Figure 1. Multiple metastasis and organomegali presented in the spleen and liver
In the computed tomography
Figure 2. Malignant Epithelial Tumor infiltration in a desmoplastic stroma in the
spleen. (H&EstainX100).
Figure
Pancytopenia related to hypersplenism was considered
because of the increased cellularity documented in bone marrow biopsy, and
splenomegaly demonstrated in the ultrasonography. The patient was consulted to
surgery for splenectomy because of thrombocyte was not improved with medical
therapy. After preoperative preparation of the patient with platelet
transfusions, splenectomy was performed. Two days after splenectomy, the
platelet level of the patient increased to 182.000. Adenocarcinoma metastasis
was reported after splenectomy material had been evaluated. The diagnosis report
was as follows; Malignant Epithelial Tumor infiltration in a desmoplastic
stroma in the spleen (Figure2, 3 H&EstainX100). In the examination of
immunohistochemical, cERB2 was negative. After the splenectomy, the patient has
been followed up with normal platelet level for nearly 9 months. Afterwards,
palliative chemotherapy was applied to the patient again. The disease of breast
cancer of the patient has continued without any progression. Platelet count was
122.000 K/UL during the last chemotherapy. However, myelosuppresion and hepatic
toxicity developed after chemotherapy and unfortunately the patient passed
away.
DISCUSSION
Metastatic tumors of the
spleen are rare and usually occur in the presence of disseminated visceral
metastases at terminal stage. The prevalence of splenic metastases in large
populations with cancer was mainly obtained from autopsy series ranged between
2.3% and 7.1%.4 In a Japanese study, in 0.15% of the patients, splenic
metastasis was detected by ultrasonography.5 The rarity of splenic metastases
could be explained by anatomic factors and the inhibitory effect of the splenic
microenvironment on the growth of metastatic cells. Several theories have been
showed efforts to the resistance of spleen parenchyma against metastases. Some of
these include the ability of the splenic capsule to form a physical barrier,
angled and a corrugated anatomic feature of splenic artery and immunological
defense of the spleen against neoplastic cells.6
Hypersplenism represents the increased pooling and/or
destruction of the corpuscular elements of the blood by the enlarged spleen.
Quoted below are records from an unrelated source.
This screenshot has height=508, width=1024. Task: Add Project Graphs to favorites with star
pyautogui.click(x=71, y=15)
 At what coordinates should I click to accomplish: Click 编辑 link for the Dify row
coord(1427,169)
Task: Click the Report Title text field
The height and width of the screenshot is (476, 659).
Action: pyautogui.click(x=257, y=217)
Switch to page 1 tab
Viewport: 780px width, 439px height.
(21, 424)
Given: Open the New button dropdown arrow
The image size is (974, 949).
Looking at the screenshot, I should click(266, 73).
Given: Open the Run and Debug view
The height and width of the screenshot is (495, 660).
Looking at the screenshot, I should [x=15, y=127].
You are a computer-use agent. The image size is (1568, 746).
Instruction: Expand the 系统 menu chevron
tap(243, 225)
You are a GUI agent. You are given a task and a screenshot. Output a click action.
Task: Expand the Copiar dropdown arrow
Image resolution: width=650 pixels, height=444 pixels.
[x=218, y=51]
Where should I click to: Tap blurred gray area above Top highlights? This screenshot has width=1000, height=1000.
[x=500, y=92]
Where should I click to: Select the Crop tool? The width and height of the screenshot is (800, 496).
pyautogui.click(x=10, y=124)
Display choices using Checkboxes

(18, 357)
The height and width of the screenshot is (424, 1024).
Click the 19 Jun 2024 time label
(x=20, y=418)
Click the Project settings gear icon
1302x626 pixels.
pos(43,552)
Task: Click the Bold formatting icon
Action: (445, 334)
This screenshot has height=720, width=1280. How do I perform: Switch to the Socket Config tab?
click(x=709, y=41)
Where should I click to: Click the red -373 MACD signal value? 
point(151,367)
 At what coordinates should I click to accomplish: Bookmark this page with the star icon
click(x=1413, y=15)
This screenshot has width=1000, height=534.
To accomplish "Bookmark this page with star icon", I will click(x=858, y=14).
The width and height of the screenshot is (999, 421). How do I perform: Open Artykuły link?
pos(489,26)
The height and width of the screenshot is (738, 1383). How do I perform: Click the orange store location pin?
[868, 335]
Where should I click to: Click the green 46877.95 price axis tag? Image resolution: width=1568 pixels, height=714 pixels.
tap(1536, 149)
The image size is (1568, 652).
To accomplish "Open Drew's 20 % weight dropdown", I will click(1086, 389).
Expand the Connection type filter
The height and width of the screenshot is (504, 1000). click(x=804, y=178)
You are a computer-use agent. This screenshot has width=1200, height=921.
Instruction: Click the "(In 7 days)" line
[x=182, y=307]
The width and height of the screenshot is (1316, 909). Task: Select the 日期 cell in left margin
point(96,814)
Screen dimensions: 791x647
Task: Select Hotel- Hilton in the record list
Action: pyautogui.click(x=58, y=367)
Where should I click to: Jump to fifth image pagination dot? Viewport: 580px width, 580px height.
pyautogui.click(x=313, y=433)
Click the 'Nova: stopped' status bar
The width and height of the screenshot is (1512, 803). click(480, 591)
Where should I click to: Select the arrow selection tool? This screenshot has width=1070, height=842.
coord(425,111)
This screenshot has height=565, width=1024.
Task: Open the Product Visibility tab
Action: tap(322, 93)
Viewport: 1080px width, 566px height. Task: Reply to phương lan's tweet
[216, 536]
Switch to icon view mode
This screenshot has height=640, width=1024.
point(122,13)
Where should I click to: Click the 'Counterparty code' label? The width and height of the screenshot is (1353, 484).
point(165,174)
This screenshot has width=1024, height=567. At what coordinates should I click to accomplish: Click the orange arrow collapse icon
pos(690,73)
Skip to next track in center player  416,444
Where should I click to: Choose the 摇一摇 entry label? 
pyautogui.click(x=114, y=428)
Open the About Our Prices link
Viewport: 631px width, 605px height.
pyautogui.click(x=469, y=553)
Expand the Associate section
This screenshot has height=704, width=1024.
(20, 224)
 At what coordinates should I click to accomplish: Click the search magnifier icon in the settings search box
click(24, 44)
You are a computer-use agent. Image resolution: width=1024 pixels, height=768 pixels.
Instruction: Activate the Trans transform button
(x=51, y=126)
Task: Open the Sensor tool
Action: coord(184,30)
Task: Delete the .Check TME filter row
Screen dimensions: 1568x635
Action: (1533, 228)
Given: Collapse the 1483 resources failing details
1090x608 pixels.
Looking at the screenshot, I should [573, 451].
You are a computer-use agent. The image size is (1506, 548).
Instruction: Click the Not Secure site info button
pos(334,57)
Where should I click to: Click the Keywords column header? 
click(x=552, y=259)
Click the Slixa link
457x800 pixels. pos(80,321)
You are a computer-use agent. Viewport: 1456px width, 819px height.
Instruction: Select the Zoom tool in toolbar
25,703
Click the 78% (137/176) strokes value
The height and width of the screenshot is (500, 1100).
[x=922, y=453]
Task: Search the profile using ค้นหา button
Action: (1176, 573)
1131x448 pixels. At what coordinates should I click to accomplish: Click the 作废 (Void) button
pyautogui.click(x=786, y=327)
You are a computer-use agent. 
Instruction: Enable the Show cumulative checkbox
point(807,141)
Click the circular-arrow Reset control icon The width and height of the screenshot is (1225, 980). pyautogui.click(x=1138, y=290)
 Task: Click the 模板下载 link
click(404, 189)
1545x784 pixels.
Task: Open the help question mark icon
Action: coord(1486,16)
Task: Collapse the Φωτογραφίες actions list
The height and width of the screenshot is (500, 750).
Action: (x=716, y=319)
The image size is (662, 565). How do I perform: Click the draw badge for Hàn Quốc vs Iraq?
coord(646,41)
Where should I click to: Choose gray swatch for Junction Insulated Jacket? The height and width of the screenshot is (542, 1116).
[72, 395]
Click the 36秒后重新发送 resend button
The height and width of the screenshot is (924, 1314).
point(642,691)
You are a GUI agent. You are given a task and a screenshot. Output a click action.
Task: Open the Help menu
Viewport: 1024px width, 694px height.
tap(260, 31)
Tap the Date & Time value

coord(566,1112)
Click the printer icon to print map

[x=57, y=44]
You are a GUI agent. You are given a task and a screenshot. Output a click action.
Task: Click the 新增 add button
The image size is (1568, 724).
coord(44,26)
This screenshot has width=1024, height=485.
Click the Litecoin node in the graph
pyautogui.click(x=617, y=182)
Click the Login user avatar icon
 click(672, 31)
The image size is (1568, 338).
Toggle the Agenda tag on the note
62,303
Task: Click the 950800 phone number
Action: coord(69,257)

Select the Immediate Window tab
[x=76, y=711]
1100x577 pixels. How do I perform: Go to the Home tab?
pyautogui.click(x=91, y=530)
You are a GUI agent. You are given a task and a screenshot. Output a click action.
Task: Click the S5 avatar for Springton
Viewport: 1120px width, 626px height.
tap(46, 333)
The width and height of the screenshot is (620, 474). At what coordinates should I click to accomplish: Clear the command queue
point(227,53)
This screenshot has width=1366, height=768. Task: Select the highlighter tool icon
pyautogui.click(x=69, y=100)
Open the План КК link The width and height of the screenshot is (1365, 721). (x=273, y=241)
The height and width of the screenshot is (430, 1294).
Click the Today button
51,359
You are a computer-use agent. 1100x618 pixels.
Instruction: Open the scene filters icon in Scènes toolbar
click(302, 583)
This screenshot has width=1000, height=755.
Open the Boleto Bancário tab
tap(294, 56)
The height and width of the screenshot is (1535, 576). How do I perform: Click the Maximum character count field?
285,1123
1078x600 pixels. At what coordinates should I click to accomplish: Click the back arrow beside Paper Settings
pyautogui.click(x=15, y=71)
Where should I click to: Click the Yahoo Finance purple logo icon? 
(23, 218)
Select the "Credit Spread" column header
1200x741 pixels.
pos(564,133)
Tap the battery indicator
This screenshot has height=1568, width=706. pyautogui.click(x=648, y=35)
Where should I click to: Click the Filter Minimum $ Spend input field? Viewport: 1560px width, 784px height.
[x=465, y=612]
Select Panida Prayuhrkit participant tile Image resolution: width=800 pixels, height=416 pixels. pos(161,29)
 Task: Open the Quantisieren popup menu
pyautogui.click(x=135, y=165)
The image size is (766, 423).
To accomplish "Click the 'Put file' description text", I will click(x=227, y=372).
Hypersplenism may be suspected as a cause of severe hemolytic anemia in
advanced carcinoma. Hypersplenism was diagnosed in connection with
splenomegaly, pancytopenia and increased cellularity documented in bone marrow
biopsy. Immune mechanisms and splenomegaly are responsible for hypersplenism.7,8
For these reasons, our patient was given steroid and medical therapy. Since the
response had not been achieved for the medical therapy, due to low thrombocyte
count, splenectomy was performed. After splenectomy, the patient has been
followed up with normal platelet level for nearly 9 months. The disease of
breast cancer of the patient has continued without progression during these
nine months of period. At the tenth months, the patient passed away because of
the toxicity of chemotherapy in the 10th months.
In the literature, two cases have been reported that
hypersplenism was corrected with splenectomy in patients with advanced breast
cancer who did not response to medical therapy. Additionally, splenectomy which
was performed to the patient with isolated splenic metastasis has improved
overall survival. Splenic metastasis in ovarian carcinomas has been reported in
the literature and splenectomy has been shown to be beneficial for these
patients. Splenectomy is meaningful to the isolated spleen metastasis of the
carcinomas. In the literature, it was reported that splenectomy was beneficial
for the patients with over, colon and breast cancer with the spleen metastasis.2,9
Moreover, splenectomy can be performed with palliative purposes in patients
with acceptable morbidity and symptomatic splenomegaly (cytopenia with
hypersplenism).1
We presented a rare case of breast cancer with splenic
metastasis who underwent splenectomy to correct cytopenia related with
hypersplenism. Additionally, in the lights of these cases with hypersplenism in
the literature, splenectomy may be beneficial in patients with hipersplenism.